◆ **ARTICLE**:
1

I'm currently struggling with setting up Serving endpoints for classification models in Azure Databricks.

I've tried this for a few different classification models, such as the following example provided by databricks themselves, using automl: https://docs.databricks.com/_extras/notebooks/source/machine-learning/automl-classification-example.html

My Databricks environment details are as follows: Pricing Tier: Premium Location: West Europe Cluster Policy: Personal Compute, Databricks Runtime Version: 12.2 LTS ML (includes Apache Spark 3.3.2, Scala 2.12) Access Mode: Single Access

The model is created and registered to the model registry with no issues, but when I follow the GUI to create the endpoint, it gives the following errors in the logs: Events: enter image description here Logs: enter image description here

I get this same "An error occurred while loading the model. No module named 'pandas.core.indexes.numeric'" for a variety of different classification models. Most other articles are not Databricks specific, so reference incompatibilities between Pandas versions, but Pandas isn't specified as a module in the requirements package of the model, so this isn't configurable when creating the serving endpoint. Of these other articles, it is suggested Pandas 2.0 is a possible cause, but running pandas.version shows that this is running 1.4.2: enter image description here

Has anyone seen something similar before and is able to advise on a solution or tips to debug?

◆ **SOURCE MATERIAL**:

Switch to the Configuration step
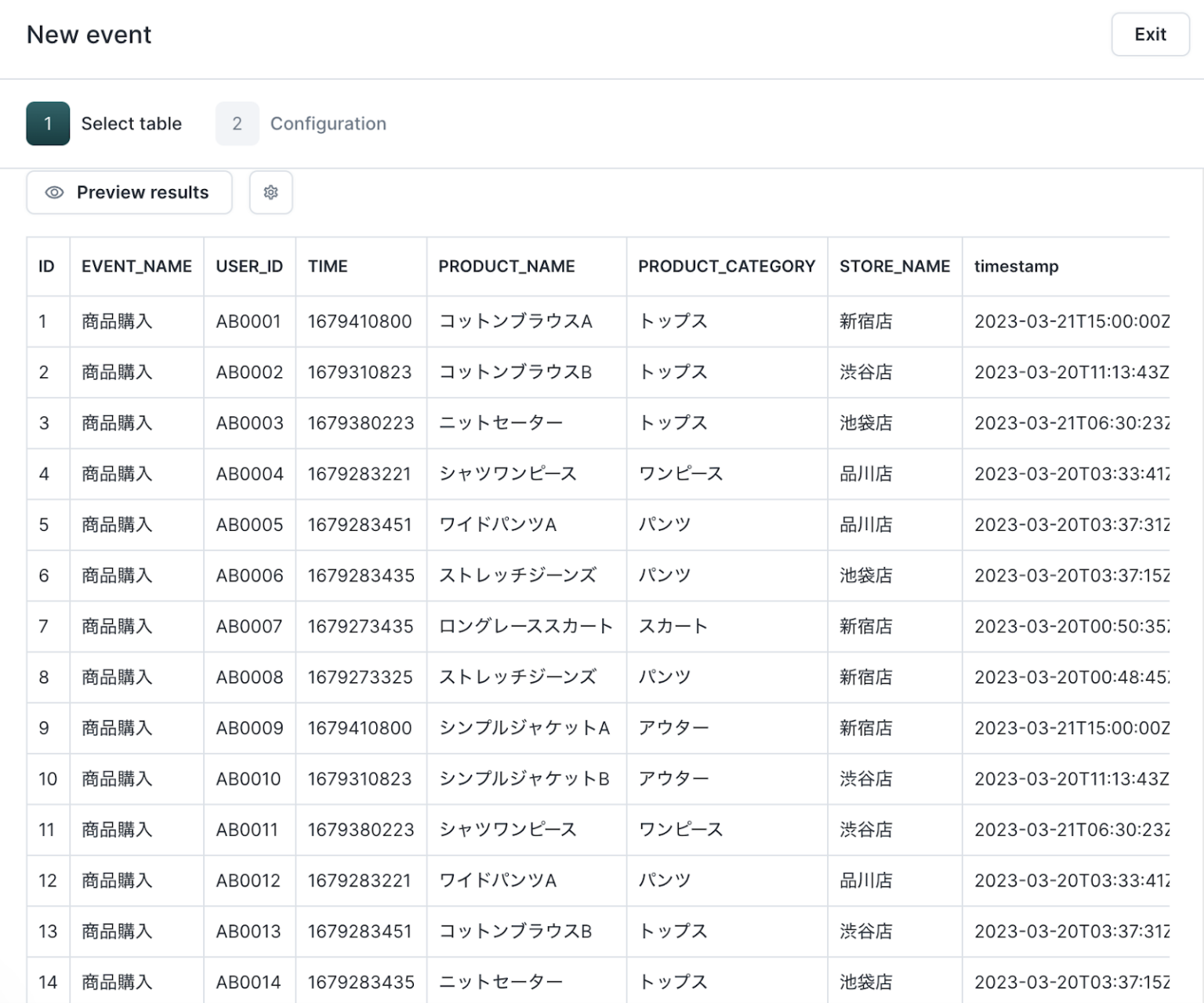coord(328,123)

◆ **EXERCISE TASKS**:
[a] Do these statements agree with the Databricks post? (i) The environment uses Databricks Runtime Version 12.2 LTS ML. (ii) Pandas is specified as a module in the model's requirements package. (iii) The model could not be registered to the model registry. Answer yes or no for each, quoting the words of the post that decide it.
[b] Return the passage of the Databricks post that runs from "The model is" up to and including "tips to debug?".
[c] In the Databricks post, which Pandas version does running pandas.version show?

◆ **THE REPLIES**:
[a]
(i) Yes: "Databricks Runtime Version: 12.2 LTS ML"
(ii) No: "Pandas isn't specified as a module in the requirements package of the model"
(iii) No: "The model is created and registered to the model registry with no issues"

[b]
The model is created and registered to the model registry with no issues, but when I follow the GUI to create the endpoint, it gives the following errors in the logs: Events: enter image description here Logs: enter image description here

I get this same "An error occurred while loading the model. No module named 'pandas.core.indexes.numeric'" for a variety of different classification models. Most other articles are not Databricks specific, so reference incompatibilities between Pandas versions, but Pandas isn't specified as a module in the requirements package of the model, so this isn't configurable when creating the serving endpoint. Of these other articles, it is suggested Pandas 2.0 is a possible cause, but running pandas.version shows that this is running 1.4.2: enter image description here

Has anyone seen something similar before and is able to advise on a solution or tips to debug?

[c] 1.4.2